Differential effect of amphetamine over the corticotropin-releasing factor CRF 2 receptor, the orexin OX 1 receptor and the CRF 2 -OX 1 heteroreceptor complex.

Stress is one of the factors underlying drug seeking behavior that often goes in parallel with loss of appetite. We here demonstrate that orexin 1 receptors (OX ₁ R) may form complexes with the corticotropin releasing factor CRF ₂ receptor. Two specific features of the heteromer were a cross-antagonism and a blockade by CRF ₂ of OX ₁ R signaling. In cells expressing one of the receptors, agonist-mediated signal transduction mechanisms were potentiated by amphetamine.
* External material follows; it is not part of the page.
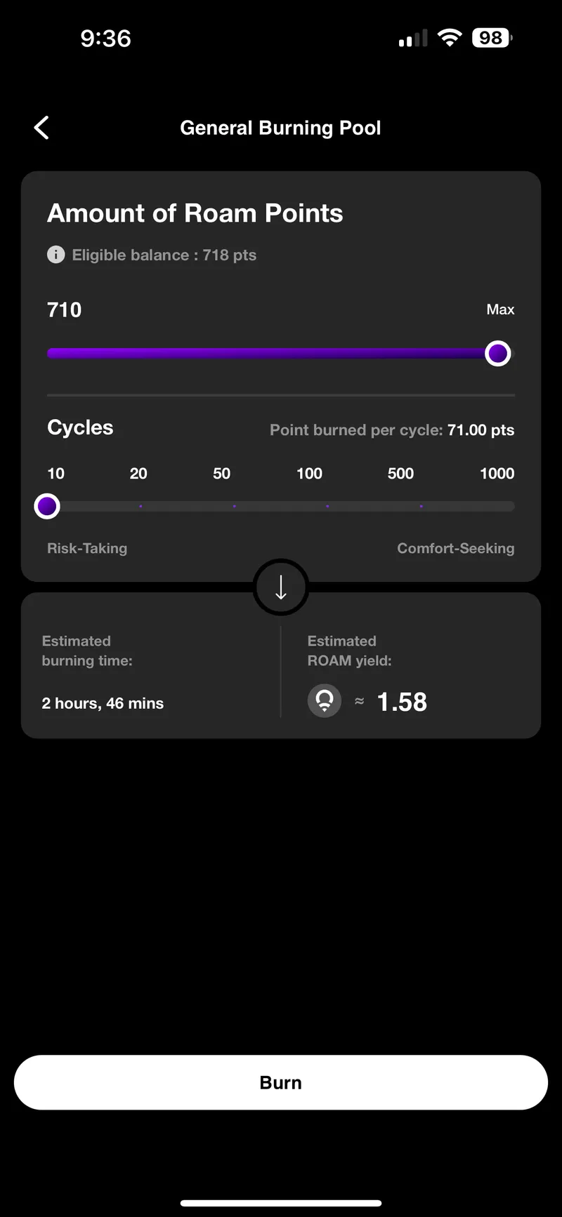Select the 500 cycles option
The height and width of the screenshot is (1217, 562).
pyautogui.click(x=421, y=506)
Sigma 1 (σ ₁ ) and 2 (σ ₂ ) receptors are targets of drugs of abuse and, despite sharing a similar name, the two receptors are structurally unrelated and their physiological role is not known. We here show that σ ₁ receptors interact with CRF ₂ receptors and that σ ₂ receptors interact with OX ₁ R. Moreover, we show that amphetamine effect on CRF ₂ receptors was mediated by σ ₁ R whereas the effect on OX ₁ receptors was mediated by σ ₂ R. Amphetamine did potentiate the negative cross-talk occurring within the CRF ₂ -OX ₁ receptor heteromer context, likely by a macromolecular complex involving the two sigma receptors and the two GPCRs. Finally, in vivo microdialysis experiments showed that amphetamine potentiated orexin A-induced dopamine and glutamate release in the ventral tegmental area (VTA). Remarkably, the in vivo orexin A effects were blocked by a selective CRF ₂ R antagonist. These results show that amphetamine impacts on the OX ₁ R-, CRF ₂ R- and OX ₁ R/CRF ₂ R-mediated signaling and that cross-antagonism is instrumental for in vivo detection of GPCR heteromers. This article is part of the Special Issue entitled 'Receptor heteromers and their allosteric receptor-receptor interactions'.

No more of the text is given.